Individuals with Disabilities Education Act of 2004

Whether you are new to special education, or have been around for a while, you're certain to encounter the Individuals with Disabilities in Education Act (IDEA) in your professional development. The 2004 revision of IDEA (which some pronounce just like the word idea, and some pronounce each letter individually, I-D-E-A) is the overarching set of regulations and laws that define and regulate special education programs in the United States. IDEA is the special education counterpart to the general education No Child Left Behind Act of 2004.

IDEA 2004 is the current revision of the US special education regulations initially passed in 1975. For a brief history of these laws, click here. The complete name of the current revision to these regulations is the Individuals with Disabilities Education Improvement Act of 2004 (IDEIA 2004), but the vast majority of professionals still leave refer it the regulations as IDEA, rather than IDEIA.

There are some great resources on the internet to learn all about IDEA, and I don't feel the need to reinvent the wheel. I'll just direct you to a couple of them, here and here. I'm writing this page to give a short synopsis of IDEA. Here's a bulleted list of things which I find particularly important to share with you now.

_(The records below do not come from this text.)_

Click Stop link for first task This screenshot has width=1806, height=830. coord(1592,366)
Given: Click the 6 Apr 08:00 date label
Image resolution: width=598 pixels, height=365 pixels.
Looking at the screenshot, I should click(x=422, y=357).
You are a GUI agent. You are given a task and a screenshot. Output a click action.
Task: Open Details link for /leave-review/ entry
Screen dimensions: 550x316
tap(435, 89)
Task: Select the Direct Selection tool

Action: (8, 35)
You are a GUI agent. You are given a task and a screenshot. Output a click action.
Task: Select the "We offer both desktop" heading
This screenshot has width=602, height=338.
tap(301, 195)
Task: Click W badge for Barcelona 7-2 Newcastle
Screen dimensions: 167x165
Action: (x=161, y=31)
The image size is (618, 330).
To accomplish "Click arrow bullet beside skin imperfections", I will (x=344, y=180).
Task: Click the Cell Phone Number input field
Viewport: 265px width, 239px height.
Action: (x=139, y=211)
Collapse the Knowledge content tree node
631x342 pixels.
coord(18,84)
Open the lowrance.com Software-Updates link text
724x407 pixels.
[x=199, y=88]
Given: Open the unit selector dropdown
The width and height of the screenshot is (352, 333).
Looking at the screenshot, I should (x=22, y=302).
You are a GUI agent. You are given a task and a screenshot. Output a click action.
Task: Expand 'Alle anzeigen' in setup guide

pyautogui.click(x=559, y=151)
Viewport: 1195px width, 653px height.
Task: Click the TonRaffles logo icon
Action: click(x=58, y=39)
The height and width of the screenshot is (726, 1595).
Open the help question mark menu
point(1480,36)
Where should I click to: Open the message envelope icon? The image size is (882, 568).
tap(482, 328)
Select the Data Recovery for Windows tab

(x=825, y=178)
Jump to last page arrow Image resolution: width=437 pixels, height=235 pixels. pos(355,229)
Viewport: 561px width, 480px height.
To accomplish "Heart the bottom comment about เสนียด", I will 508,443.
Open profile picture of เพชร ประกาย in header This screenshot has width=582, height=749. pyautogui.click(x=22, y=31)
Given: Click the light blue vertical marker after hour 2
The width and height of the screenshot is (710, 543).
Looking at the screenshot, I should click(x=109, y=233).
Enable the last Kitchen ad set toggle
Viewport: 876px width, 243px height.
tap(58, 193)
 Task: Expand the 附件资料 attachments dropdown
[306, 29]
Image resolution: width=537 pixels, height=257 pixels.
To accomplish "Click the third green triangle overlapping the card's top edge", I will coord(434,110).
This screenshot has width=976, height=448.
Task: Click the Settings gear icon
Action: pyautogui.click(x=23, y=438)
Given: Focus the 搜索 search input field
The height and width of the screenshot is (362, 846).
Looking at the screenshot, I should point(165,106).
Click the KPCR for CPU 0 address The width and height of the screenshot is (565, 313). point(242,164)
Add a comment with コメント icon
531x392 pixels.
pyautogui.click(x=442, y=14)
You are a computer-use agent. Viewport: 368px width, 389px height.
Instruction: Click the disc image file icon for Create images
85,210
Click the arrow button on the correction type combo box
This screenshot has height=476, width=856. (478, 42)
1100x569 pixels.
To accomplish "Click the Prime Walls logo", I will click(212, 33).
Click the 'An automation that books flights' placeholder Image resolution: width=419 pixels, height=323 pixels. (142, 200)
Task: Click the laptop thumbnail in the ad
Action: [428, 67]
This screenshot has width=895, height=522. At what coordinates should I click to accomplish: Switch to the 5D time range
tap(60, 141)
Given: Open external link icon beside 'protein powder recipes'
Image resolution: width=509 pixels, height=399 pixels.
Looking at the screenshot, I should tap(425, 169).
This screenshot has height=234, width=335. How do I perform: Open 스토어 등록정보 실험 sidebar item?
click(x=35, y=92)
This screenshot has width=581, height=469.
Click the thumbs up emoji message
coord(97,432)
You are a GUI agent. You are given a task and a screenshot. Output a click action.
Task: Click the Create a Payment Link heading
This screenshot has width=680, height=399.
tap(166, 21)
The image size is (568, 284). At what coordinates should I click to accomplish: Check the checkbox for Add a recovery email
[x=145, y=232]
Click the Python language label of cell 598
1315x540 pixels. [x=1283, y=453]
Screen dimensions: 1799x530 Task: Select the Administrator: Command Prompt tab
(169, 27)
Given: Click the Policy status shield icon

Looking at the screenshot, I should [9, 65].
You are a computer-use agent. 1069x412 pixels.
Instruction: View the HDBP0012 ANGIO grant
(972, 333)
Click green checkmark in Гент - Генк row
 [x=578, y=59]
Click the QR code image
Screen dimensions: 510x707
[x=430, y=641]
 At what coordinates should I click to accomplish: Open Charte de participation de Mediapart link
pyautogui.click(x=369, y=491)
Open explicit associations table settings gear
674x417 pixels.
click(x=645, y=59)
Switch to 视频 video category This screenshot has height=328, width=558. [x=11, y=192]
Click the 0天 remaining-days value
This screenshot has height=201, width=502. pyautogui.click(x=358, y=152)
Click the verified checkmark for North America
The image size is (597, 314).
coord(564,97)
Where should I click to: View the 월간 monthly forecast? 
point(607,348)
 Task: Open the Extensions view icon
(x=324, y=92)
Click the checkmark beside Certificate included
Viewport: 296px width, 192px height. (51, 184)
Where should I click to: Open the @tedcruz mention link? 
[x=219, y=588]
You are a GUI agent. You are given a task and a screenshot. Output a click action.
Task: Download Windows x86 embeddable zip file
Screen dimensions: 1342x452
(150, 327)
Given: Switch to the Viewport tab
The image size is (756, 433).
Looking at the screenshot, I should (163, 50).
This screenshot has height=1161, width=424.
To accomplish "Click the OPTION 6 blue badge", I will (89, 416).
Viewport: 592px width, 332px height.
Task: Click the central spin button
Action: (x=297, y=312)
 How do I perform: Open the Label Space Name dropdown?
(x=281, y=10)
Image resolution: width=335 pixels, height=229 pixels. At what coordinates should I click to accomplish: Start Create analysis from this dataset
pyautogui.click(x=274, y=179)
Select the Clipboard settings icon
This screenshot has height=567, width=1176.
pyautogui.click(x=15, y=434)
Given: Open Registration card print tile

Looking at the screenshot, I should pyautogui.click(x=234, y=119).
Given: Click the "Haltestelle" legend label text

    • IDEA is the set of regulations that ensure that special education programs and services for educationally disabled students are provided at no cost to the parents.

      • In Kansas, gifted) students are provided similar, but not exact services as outlined in IDEA

    • IDEA's arguably most important regulation is the provision of a Free Appropriate Public Education (FAPE) for all students.

      • FAPE ensures that all children are educated in an effort to obtain Adequate Yearly Progress (AYP) and in the student's Least Restrictive Environment (LRE) so that they are included with their non-disabled peers to the maximum extent possible.

    • IDEA is broken into several parts.

      • The parts that school psychologists (and therefor most of my readers) are most concerned with are the regulations under Part C (for students in school) and Part B (for preschool-aged students).

      • To see the US Department of Education's website devoted to these two sections, click here.

    • IDEA provides protections for confidentiality of student records.

      • To read more about confidentiality with IDEA and FERPA (another education law), check out my free presentation on the topic. The presentation is titled "Confidentiality Presentation".

    • IDEA outlines the requirements that must be included in a child's Individualized Education Plan.

    • IDEA is designed to help students advance academically and prepare students for life after graduation with independent living skills (when the IEP team feels these skills are appropriate).

    • IDEA also requires that parents are granted Procedural Safeguards (which are sometimes referred to as "Parental Rights").

      • These are physical documents that must be given to each parent of an exceptional child that outlines their rights as a parent of a student who receives special education or related service.